2025 Tech Scam Guide: Deepfakes, BEC, Crypto

2025 Tech Scam Guide: Deepfakes, BEC, Crypto

The 2025 Guide to Tech Scams: Deepfakes, BEC, Crypto, and More

In one of the most striking frauds of the AI era, a multinational firm reportedly lost about $25 million after an employee was tricked by a deepfake video conference that perfectly impersonated executives. That incident caps a broader surge in tech-enabled scams: U.S. consumers reported losing nearly $10 billion to fraud in 2023 (FTC), while the FBI’s Internet Crime Complaint Center (IC3) tallied $12.5 billion in losses across 880,418 complaints. This guide distills the latest, data-backed tactics scammers use—and the precise steps consumers, businesses, seniors, and power users can take to stop them.
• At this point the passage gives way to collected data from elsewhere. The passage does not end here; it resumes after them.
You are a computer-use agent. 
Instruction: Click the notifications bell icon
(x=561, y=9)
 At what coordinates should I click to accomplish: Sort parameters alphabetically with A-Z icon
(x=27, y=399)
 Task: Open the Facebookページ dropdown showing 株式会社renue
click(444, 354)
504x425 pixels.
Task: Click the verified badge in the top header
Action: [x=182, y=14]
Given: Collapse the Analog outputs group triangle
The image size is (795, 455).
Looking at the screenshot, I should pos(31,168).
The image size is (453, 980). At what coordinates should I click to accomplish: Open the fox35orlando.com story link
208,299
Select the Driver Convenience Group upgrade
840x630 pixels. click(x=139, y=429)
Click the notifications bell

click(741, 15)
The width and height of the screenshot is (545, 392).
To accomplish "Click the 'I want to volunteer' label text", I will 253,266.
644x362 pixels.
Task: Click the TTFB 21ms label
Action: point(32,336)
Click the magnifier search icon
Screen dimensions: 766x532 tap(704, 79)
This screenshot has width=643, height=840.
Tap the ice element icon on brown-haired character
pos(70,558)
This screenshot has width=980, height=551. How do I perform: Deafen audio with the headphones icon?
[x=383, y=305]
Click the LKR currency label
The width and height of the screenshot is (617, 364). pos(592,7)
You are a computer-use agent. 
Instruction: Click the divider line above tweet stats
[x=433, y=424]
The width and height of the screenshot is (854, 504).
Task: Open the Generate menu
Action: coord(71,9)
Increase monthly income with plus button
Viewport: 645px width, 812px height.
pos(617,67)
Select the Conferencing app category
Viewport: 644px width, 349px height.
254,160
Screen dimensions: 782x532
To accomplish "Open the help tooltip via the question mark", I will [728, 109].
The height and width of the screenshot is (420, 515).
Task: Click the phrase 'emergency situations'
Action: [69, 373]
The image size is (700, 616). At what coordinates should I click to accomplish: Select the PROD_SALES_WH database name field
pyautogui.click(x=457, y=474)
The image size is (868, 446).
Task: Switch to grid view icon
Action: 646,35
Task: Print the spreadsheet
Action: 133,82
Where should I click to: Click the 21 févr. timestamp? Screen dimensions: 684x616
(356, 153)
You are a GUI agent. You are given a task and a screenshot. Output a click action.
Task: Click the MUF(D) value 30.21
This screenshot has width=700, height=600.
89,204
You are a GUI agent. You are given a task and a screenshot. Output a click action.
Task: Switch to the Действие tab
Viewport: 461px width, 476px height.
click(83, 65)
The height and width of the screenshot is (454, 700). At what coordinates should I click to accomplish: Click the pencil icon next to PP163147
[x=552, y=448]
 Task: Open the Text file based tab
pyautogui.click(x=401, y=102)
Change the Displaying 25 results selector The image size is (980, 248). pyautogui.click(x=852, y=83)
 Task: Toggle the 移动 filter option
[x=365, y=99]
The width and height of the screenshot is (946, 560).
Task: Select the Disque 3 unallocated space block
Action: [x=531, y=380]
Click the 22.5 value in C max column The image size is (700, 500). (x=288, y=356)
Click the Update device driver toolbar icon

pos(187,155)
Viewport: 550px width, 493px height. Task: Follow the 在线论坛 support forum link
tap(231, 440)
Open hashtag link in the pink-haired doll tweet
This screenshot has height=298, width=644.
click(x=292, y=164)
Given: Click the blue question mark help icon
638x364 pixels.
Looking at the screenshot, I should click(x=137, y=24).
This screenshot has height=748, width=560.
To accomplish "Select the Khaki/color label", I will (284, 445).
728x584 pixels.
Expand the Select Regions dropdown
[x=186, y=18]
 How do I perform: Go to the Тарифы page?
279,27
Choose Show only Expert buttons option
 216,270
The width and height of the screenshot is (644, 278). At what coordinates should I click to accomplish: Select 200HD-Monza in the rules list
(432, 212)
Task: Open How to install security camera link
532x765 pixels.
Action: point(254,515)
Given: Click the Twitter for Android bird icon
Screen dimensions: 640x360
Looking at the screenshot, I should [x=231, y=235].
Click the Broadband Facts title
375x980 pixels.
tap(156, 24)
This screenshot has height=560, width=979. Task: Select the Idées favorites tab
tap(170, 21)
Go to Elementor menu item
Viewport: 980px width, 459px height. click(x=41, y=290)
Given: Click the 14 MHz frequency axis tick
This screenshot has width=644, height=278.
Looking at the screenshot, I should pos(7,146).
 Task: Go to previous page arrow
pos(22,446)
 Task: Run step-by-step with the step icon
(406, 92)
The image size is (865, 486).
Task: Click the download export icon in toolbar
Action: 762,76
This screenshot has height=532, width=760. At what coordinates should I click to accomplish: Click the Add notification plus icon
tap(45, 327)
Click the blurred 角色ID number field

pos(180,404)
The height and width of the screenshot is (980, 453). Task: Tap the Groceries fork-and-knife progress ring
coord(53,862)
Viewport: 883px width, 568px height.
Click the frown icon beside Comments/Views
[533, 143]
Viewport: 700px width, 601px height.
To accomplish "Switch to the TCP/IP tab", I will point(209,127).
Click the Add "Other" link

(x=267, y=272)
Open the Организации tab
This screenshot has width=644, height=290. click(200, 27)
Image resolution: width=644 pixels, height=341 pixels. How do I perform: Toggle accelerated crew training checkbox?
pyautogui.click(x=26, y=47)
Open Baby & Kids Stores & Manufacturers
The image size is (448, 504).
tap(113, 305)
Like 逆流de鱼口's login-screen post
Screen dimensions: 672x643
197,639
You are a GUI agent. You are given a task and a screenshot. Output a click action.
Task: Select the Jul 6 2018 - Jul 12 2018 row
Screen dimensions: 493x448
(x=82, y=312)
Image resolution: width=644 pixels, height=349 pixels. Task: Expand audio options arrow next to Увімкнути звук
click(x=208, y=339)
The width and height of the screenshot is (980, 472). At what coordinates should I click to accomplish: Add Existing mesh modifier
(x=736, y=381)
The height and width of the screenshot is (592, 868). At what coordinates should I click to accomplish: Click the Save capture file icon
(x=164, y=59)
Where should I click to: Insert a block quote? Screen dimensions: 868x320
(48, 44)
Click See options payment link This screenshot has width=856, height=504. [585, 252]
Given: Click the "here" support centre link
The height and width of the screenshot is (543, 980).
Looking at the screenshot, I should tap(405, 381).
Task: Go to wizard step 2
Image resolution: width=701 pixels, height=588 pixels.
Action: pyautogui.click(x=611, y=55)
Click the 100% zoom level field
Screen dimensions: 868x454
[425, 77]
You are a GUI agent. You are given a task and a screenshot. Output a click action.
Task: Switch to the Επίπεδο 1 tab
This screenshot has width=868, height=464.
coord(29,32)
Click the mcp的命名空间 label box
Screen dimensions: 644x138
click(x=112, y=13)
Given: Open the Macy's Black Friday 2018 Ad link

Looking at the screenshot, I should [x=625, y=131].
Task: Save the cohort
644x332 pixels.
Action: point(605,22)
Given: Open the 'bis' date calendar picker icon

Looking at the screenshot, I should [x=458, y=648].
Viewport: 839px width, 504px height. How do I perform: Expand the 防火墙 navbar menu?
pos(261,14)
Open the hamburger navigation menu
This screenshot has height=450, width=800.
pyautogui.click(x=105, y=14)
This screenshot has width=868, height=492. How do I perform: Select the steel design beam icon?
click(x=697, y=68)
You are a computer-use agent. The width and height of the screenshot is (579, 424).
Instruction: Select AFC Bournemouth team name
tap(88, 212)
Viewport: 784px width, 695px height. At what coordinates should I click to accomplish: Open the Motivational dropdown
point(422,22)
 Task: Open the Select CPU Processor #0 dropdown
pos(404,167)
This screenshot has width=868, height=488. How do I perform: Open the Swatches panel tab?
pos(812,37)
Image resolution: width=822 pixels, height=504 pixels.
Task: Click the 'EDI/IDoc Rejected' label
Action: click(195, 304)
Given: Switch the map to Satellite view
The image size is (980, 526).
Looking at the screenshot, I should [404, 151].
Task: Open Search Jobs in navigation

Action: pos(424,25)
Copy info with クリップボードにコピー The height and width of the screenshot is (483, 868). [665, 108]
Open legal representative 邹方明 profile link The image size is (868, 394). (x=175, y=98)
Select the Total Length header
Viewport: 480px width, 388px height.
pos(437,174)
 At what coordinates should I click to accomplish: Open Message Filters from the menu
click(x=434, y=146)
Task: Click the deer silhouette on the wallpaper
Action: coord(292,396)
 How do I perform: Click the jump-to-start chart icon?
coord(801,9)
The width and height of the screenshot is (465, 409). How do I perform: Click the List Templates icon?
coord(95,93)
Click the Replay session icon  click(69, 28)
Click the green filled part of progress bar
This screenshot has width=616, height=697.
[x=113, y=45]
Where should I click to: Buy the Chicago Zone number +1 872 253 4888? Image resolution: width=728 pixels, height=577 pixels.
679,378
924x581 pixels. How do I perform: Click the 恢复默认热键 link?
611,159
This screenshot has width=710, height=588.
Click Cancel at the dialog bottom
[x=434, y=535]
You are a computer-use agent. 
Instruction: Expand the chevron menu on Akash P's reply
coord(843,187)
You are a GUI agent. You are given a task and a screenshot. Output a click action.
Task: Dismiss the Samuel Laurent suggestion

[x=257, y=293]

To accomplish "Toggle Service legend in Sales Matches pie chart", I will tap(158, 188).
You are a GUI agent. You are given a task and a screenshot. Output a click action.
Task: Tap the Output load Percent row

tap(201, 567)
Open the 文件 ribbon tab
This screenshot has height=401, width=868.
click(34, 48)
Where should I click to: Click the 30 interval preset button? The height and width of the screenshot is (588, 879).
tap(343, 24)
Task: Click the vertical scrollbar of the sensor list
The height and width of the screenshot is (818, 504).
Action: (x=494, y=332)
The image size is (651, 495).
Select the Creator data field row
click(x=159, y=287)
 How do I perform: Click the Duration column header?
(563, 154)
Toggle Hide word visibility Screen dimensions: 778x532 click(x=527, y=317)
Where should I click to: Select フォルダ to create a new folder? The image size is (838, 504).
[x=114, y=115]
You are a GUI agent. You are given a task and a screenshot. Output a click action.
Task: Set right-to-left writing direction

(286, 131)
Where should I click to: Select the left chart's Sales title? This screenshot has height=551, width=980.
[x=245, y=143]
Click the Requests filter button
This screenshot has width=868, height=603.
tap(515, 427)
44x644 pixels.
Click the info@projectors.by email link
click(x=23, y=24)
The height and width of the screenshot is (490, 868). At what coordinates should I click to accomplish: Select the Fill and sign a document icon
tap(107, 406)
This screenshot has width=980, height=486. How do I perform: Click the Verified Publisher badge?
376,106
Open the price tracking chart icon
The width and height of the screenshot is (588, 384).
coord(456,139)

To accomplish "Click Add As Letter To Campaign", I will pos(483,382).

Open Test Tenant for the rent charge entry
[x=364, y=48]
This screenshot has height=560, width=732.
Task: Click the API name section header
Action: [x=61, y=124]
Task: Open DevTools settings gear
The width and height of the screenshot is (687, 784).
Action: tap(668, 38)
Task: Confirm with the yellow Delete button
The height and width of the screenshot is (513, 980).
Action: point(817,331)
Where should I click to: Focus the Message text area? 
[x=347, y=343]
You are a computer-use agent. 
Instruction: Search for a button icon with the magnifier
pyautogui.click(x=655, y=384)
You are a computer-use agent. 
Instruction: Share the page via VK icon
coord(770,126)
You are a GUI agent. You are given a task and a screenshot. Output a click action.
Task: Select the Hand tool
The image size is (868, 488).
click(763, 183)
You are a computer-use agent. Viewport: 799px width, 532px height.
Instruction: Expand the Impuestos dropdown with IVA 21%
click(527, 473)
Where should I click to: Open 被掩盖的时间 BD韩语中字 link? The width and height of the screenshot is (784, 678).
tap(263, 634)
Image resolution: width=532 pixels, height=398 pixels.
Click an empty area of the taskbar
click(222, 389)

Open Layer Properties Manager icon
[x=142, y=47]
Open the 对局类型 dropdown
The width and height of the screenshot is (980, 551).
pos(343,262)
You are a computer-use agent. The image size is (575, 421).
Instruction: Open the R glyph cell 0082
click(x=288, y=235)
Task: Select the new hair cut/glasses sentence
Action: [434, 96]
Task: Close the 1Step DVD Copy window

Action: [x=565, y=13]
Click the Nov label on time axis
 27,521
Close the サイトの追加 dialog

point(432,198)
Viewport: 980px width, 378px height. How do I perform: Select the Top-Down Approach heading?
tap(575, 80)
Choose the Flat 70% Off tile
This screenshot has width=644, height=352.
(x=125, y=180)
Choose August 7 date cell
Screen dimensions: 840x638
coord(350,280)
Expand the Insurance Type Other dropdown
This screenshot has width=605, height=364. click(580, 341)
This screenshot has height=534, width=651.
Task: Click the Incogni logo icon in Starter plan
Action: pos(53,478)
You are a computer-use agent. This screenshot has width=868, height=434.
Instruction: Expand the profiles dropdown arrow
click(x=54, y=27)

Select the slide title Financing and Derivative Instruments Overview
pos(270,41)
Note: Statistics below reflect the latest official releases available through late 2024 (FBI IC3 2023, FTC 2023, Chainalysis 2024) and will be updated as new 2025 data is released.

AI Deepfake Scams

Recent Cases and Financial Impact

– A finance worker in Hong Kong was duped by a deepfake video call that mimicked company leaders, triggering transfers totaling roughly $25 million (reported in early 2024).
– Imposter scams—many now supercharged by AI voice/video fakes—drove $2.7 billion in reported U.S. losses in 2023 (FTC).
– The FBI’s IC3 recorded $12.5 billion in total cyber-enabled crime losses in 2023, underscoring the scale of financially motivated online fraud that deepfakes now amplify.

How This Scam Works

  • Recon: Criminals scrape social media, earnings calls, interviews, and prior meeting recordings to train voice/video models.
  • Setup: Targets are invited to “urgent” video calls or receive convincing audio messages from supposed executives, celebrities, or family members.
  • Pressure: Scammers demand immediate payments, confidentiality, or gift card/crypto purchases, citing time zones, legal holds, or deal deadlines.
  • Payment: Funds are pushed to mule or crypto wallets; money is quickly layered across accounts.

Warning Signs

  • Slightly off lip sync, unnatural eye blinking, or odd background artifacts in video.
  • Audio cadence that sounds right but lacks normal back-and-forth or shows latency.
  • “Urgent and secret” payment requests outside normal approvals.
  • Unusual payment rails: new vendors, crypto, gift cards, or wire destinations.

Protection Strategies

  • All audiences: Agree on a “safe word” or personal challenge only family/colleagues would know; verify requests via a second channel you initiate (call a known number, not one provided in the message).
  • Businesses: Require out-of-band approvals for payments above set thresholds; enforce callback verification to a known directory number; use multi-person approval workflows for vendor/bank changes.
  • Elderly users: Never move money or buy gift cards/crypto based on a call or pop-up; hang up and call a known family number or bank directly.
  • Tech-savvy users: Use real-time video challenges (ask the caller to perform unscripted actions), and apply meeting waiting rooms so you can vet participants.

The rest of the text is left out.